**Task objective:** Gather every line in the records below that contains the word "blue", and copy each of those lines without changes.

___ Excerpted records

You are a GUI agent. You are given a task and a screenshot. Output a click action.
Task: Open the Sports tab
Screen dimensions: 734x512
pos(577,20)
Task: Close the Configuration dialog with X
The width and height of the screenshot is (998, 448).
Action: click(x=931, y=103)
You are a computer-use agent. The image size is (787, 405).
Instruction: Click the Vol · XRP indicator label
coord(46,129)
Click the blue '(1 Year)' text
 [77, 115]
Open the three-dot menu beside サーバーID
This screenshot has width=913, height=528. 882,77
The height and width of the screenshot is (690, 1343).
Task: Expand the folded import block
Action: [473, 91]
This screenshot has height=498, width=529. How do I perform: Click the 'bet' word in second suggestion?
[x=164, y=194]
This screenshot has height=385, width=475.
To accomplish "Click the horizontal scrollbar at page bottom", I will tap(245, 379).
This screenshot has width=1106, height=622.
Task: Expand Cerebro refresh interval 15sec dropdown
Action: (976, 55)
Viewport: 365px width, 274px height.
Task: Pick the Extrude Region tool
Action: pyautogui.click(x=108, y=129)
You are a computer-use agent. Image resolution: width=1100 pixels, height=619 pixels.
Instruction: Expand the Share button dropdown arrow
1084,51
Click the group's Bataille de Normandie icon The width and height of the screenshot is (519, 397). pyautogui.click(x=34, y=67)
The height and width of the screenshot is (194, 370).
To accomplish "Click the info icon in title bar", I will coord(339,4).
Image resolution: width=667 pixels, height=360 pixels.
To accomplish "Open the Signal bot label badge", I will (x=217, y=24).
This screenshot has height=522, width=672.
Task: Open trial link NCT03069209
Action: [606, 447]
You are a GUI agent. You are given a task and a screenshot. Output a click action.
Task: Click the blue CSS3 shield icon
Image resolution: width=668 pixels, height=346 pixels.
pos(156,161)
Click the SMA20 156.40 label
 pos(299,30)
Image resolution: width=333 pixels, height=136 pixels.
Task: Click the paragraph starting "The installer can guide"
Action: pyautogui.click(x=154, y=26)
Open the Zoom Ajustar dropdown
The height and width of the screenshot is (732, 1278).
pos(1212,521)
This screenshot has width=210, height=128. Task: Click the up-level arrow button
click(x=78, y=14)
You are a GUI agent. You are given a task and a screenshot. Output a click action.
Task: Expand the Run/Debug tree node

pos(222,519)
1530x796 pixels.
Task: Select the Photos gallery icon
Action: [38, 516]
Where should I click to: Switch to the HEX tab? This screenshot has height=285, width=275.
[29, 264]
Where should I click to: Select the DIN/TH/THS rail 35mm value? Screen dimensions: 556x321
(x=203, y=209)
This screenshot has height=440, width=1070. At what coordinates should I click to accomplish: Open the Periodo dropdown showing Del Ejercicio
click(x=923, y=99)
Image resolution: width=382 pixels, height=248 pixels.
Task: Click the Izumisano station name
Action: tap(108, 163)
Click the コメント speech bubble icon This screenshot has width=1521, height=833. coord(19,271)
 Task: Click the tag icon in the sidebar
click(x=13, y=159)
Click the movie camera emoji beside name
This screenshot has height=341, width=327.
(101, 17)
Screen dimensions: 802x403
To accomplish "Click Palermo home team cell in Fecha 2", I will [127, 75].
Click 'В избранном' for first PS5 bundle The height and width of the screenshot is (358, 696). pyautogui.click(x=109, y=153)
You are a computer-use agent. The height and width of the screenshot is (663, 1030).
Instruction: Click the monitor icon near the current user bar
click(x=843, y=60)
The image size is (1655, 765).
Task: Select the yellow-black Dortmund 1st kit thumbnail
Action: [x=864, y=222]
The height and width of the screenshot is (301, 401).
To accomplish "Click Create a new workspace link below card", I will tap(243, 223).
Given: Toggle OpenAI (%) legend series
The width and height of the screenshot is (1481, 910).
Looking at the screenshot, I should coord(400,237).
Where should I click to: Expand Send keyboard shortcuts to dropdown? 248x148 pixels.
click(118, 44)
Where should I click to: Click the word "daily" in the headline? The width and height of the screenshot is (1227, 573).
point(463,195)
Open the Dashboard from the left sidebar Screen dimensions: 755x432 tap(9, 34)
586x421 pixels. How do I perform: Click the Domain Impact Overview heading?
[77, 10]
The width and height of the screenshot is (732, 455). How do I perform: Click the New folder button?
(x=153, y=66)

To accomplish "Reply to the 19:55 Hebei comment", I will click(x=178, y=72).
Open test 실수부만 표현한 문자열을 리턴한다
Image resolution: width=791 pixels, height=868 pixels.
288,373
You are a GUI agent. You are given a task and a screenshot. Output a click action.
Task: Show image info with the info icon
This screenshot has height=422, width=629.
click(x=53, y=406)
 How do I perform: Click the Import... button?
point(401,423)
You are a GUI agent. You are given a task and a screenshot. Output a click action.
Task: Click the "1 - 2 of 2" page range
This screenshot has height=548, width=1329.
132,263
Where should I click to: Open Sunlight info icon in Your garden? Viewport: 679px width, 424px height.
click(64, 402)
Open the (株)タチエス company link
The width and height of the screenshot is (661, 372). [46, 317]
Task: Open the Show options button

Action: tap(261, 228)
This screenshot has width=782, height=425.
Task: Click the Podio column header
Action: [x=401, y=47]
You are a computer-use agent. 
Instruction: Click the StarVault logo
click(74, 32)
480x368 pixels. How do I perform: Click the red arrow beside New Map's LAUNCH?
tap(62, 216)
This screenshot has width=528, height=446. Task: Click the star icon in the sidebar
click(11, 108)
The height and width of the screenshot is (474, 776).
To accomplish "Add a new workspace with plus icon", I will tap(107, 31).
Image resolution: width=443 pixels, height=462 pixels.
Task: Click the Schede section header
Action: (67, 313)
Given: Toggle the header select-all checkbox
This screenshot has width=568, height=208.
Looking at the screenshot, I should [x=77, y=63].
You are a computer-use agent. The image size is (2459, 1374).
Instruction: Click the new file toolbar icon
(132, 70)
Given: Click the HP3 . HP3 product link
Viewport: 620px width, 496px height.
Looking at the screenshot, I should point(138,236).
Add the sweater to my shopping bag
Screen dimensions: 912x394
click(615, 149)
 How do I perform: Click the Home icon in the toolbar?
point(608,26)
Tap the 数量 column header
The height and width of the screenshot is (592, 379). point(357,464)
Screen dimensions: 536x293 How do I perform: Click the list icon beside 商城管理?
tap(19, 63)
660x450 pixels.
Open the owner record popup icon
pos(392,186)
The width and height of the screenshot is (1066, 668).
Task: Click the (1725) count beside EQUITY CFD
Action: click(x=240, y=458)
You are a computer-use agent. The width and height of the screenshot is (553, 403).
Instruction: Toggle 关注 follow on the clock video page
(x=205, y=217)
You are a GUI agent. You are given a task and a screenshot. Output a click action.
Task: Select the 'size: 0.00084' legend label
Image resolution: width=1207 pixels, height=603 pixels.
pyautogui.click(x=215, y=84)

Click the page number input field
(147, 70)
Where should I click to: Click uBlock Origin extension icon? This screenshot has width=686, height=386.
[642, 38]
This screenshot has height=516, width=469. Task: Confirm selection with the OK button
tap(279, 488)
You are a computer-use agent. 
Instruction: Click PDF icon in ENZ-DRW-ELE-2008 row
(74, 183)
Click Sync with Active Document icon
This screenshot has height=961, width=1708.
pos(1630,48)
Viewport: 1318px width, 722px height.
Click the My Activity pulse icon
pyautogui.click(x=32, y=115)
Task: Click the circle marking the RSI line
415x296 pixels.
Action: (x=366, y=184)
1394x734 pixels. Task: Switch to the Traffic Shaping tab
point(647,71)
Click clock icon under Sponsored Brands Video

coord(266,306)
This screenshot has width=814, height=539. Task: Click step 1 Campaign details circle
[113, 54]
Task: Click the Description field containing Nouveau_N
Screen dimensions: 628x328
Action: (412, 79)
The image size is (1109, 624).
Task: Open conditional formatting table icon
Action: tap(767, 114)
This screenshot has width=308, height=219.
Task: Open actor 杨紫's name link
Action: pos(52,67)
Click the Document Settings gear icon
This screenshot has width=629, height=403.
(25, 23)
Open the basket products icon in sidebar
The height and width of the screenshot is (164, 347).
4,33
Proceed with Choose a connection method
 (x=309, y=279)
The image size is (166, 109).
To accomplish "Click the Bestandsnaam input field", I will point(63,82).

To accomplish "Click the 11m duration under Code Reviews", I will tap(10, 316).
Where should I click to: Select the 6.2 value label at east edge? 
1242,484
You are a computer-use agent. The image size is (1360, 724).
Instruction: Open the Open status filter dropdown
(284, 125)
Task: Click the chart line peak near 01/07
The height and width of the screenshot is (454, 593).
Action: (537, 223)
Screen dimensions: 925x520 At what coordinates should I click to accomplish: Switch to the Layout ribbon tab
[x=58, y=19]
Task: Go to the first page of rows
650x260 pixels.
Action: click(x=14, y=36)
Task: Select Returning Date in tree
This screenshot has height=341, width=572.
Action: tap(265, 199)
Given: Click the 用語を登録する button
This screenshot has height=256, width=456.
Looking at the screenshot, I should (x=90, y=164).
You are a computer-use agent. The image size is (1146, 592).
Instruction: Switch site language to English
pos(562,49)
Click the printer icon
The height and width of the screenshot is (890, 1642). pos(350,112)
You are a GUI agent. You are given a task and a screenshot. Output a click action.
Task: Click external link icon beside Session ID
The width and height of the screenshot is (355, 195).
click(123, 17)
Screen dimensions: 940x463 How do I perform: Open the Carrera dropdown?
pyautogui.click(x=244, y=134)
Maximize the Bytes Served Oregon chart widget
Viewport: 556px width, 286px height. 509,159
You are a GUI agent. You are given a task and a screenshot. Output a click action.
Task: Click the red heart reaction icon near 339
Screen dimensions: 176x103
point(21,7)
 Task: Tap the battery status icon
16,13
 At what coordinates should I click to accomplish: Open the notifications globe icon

______

**In response:**
Click the blue '(1 Year)' text
Task: Click the blue CSS3 shield icon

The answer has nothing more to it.